Immunocytochemical localization of osteocalcin in developing rat teeth.

Osteocalcin was purified by gel chromatography from a crude extract obtained after decalcification of rat incisors. The apparent molecular weight, as determined by 5-15% SDS-polyacrylamide gel electrophoresis, was 18,000, and amino acid analysis revealed 60 gamma-carboxyglutamic acid residues per 1000. Antisera against osteocalcin, raised in rabbits, reacted specifically with osteocalcin when investigated by immuno-electroblotting of dentin crude extract. 4-micron cryosections of formaldehyde-fixed tooth germs showed positive immunocytochemical staining for osteocalcin in dentin and odontoblasts.
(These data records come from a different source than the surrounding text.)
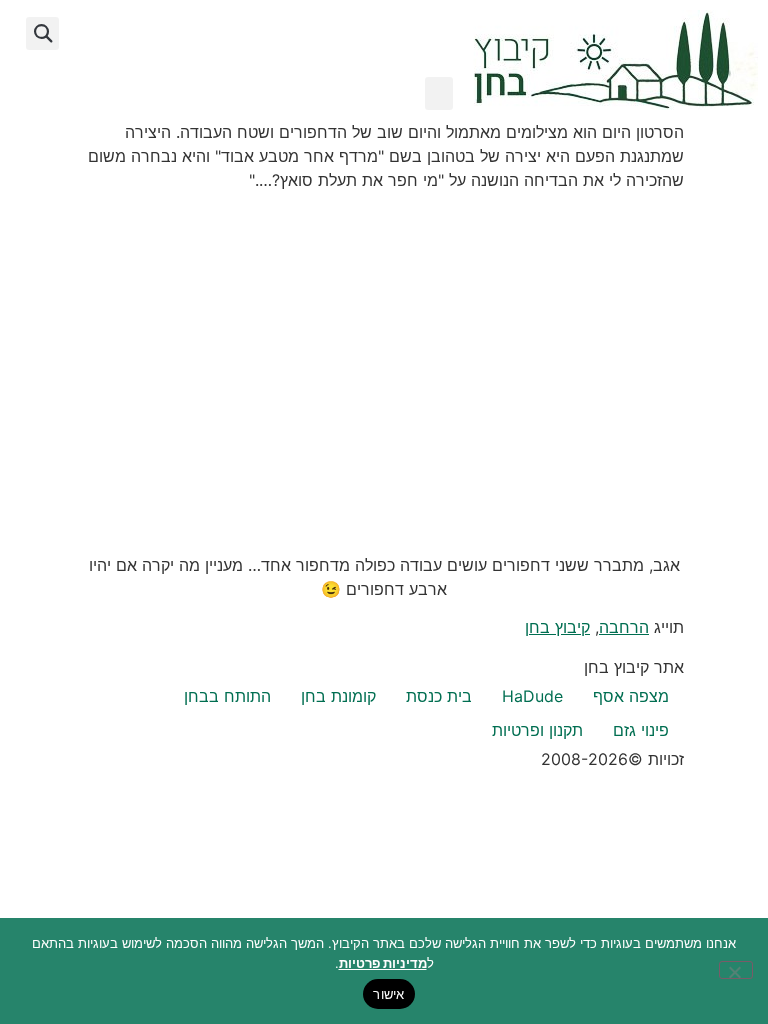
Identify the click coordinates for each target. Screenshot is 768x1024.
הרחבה (624, 627)
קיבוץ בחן (557, 627)
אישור (388, 994)
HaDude (532, 696)
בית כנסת (439, 696)
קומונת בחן (338, 696)
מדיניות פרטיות (383, 963)
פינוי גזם (641, 730)
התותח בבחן (227, 696)
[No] (736, 970)
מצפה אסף (631, 696)
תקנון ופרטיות (537, 730)
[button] (439, 93)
The staining of the mantle dentin at the coronal sides of the tooth germs was more intense than that of the adjacent circumpulpal dentin, while the odontoblasts involved in the formation of mantle dentin showed stronger immunoreactivity than did odontoblasts involved in circumpulpal dentin formation. This marked difference was not observed on the root sides of the tooth germs. In 1-micron cryosections, osteocalcin immunoreactivity was found evenly distributed throughout the entire cell body, with the exception of the Golgi region, which was less intensely stained, while the nucleus and the cell process were negative. The positive staining reaction with anti-osteocalcin antiserum was found in dentin from the very onset of its formation in the fetus. In conclusion, our results demonstrate the presence of osteocalcin in odontoblasts and dentin. Its immunocytochemical localization may be compatible with a distinct role in early dentinogenesis.